After all the following we will get the loss value of each step as following:

```bash
>>> Epoch: [  1/ 10] step: [  1/ 900], loss: [2.3040/2.5234], time: [1.300234]
>>> ...
>>> Epoch: [ 9/ 10] step: [887/ 900], loss: [0.0113/0.0223], time: [1.300234]
>>> Epoch: [ 9/ 10] step: [888/ 900], loss: [0.0334/0.0223], time: [1.300234]
>>> Epoch: [ 9/ 10] step: [889/ 900], loss: [0.0233/0.0223], time: [1.300234]
```

Also, you can just run this command instead.

```python
python train.py --data_path MNIST_Data --device_target Ascend
```

### Evaluate fusion model

After training epoch stop.
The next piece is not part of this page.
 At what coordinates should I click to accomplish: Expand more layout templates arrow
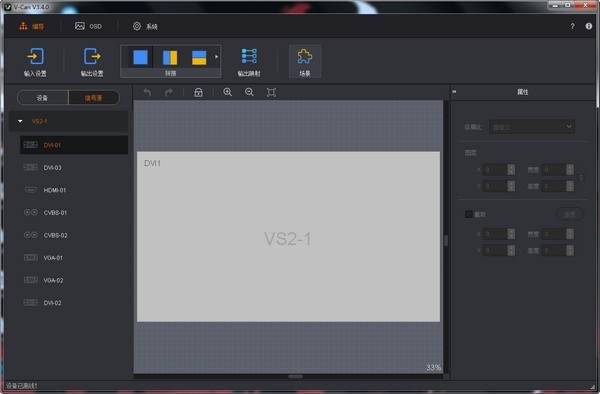pos(217,57)
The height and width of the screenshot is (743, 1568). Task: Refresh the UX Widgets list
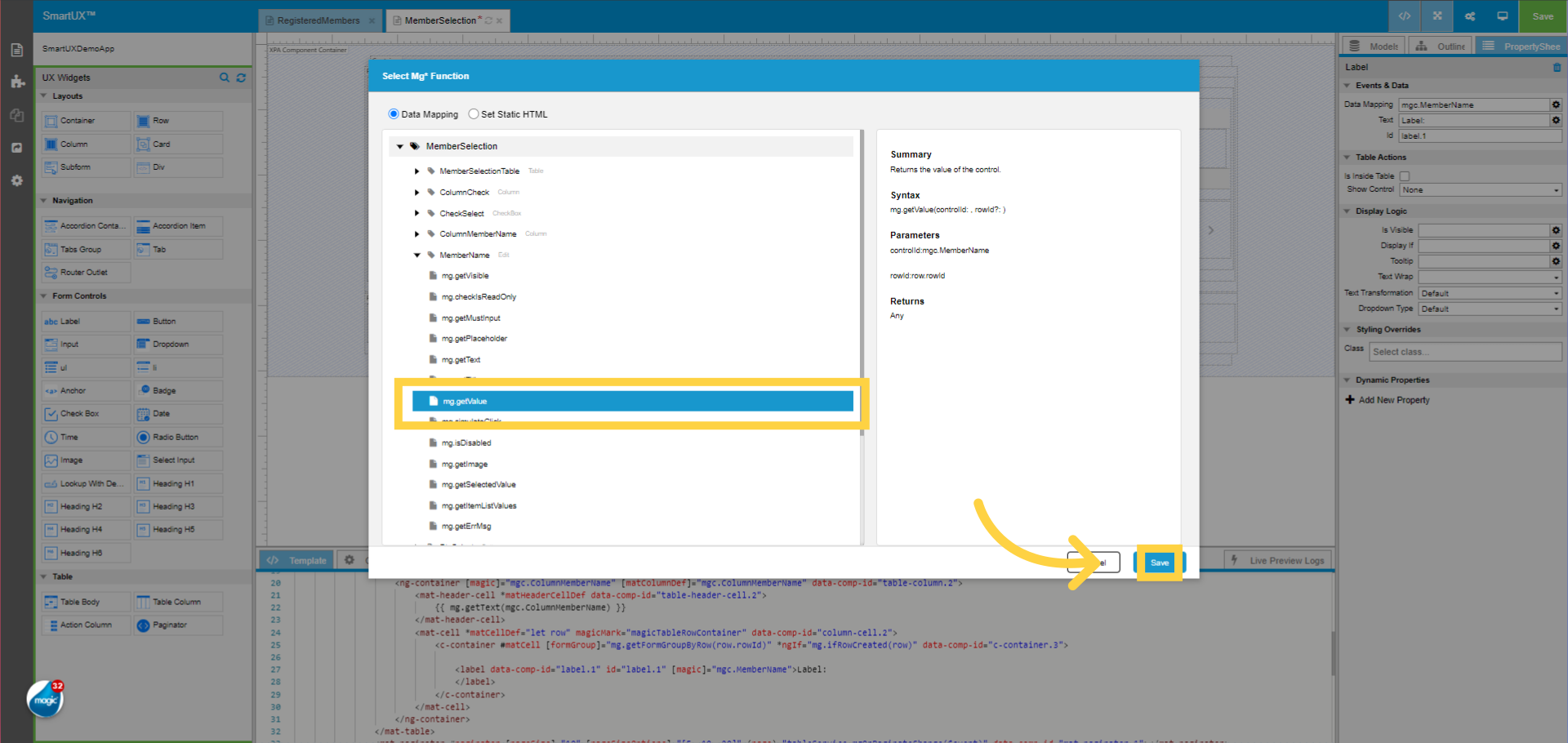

We can get the fusion model checkpoint file like `checkpoint_lenet.ckpt`. Meanwhile, we can evaluate this fusion model.

```python
python eval.py --data_path MNIST_Data --device_target Ascend --ckpt_path checkpoint_lenet.ckpt
```

The top1 accuracy would display on shell.

```bash
>>> Accuracy: 98.53.
```

## Train quantization aware model

### Define quantization aware model

You will apply quantization aware training to the whole model and the layers of "fake quant op" are insert into the whole model. All layers are now perpare by "fake quant op".
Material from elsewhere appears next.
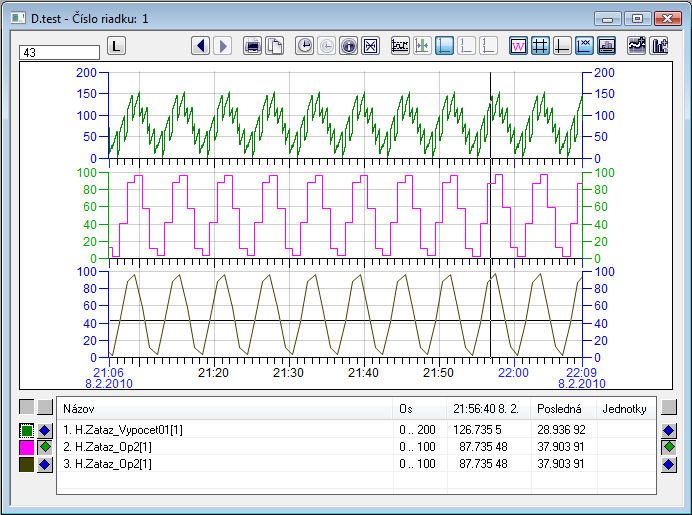Screen dimensions: 692x515
Task: Click the crossed-box icon after the info button
Action: click(370, 46)
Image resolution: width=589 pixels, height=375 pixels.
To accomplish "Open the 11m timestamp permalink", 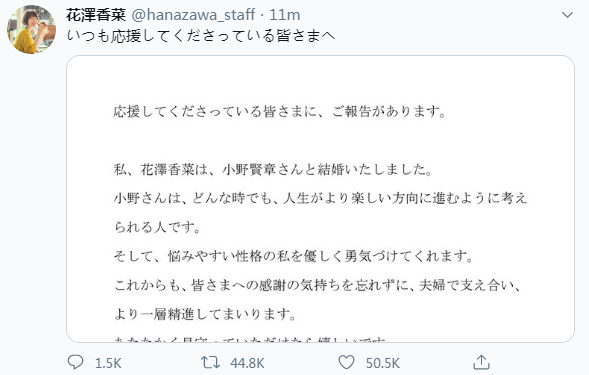I will click(285, 15).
Note that the resulting model is quantization aware but not quantized (e.g. the weights are float32 instead of int8).

```python
# define funsion network
network = LeNet5Fusion(cfg.num_classes)

# load quantization aware network checkpoint
param_dict = load_checkpoint(args.ckpt_path)
load_param_into_net(network, param_dict)

# convert funsion netwrok to quantization aware network
network = quant.convert_quant_network(network)
```

### load checkpoint

After convert to quantization aware network, we can load the checkpoint file.

```python
config_ck = CheckpointConfig(save_checkpoint_steps=cfg.epoch_size * step_size,
                             keep_checkpoint_max=cfg.keep_checkpoint_max)
ckpoint_cb = ModelCheckpoint(prefix="checkpoint_lenet", config=config_ck)
model = Model(network, net_loss, net_opt, metrics={"Accuracy": Accuracy()})
```

### train quantization aware model

Also, you can just run this command instead.

```python
python train_quant.py --data_path MNIST_Data --device_target Ascend --ckpt_path checkpoint_lenet.ckpt
```

After all the following we will get the loss value of each step as following:

```bash
>>> Epoch: [  1/ 10] step: [  1/ 900], loss: [2.3040/2.5234], time: [1.300234]
>>> ...
>>> Epoch: [ 9/ 10] step: [887/ 900], loss: [0.0113/0.0223], time: [1.300234]
>>> Epoch: [ 9/ 10] step: [888/ 900], loss: [0.0334/0.0223], time: [1.300234]
>>> Epoch: [ 9/ 10] step: [889/ 900], loss: [0.0233/0.0223], time: [1.300234]
```

### Evaluate quantization aware model

Procedure of quantization aware model evaluation is different from normal. Because the checkpoint was create by quantization aware model, so we need to load fusion model checkpoint before convert fusion model to quantization aware model.

```python
# define funsion network
network = LeNet5Fusion(cfg.num_classes)

# load quantization aware network checkpoint
param_dict = load_checkpoint(args.ckpt_path)
load_param_into_net(network, param_dict)

# convert funsion netwrok to quantization aware network
network = quant.convert_quant_network(network)
```

Also, you can just run this command insread.

```python
python eval_quant.py --data_path MNIST_Data --device_target Ascend --ckpt_path checkpoint_lenet.ckpt
```

The top1 accuracy would display on shell.

```bash
>>> Accuracy: 98.54.
```

## Note

Here are some optional parameters:

```bash
--device_target {Ascend,GPU}
    device where the code will be implemented (default: Ascend)
--data_path DATA_PATH
    path where the dataset is saved
--dataset_sink_mode DATASET_SINK_MODE
    dataset_sink_mode is False or True
```

You can run ```python train.py -h``` or ```python eval.py -h``` to get more information.

We encourage you to try this new capability, which can be particularly important for deployment in resource-constrained environments.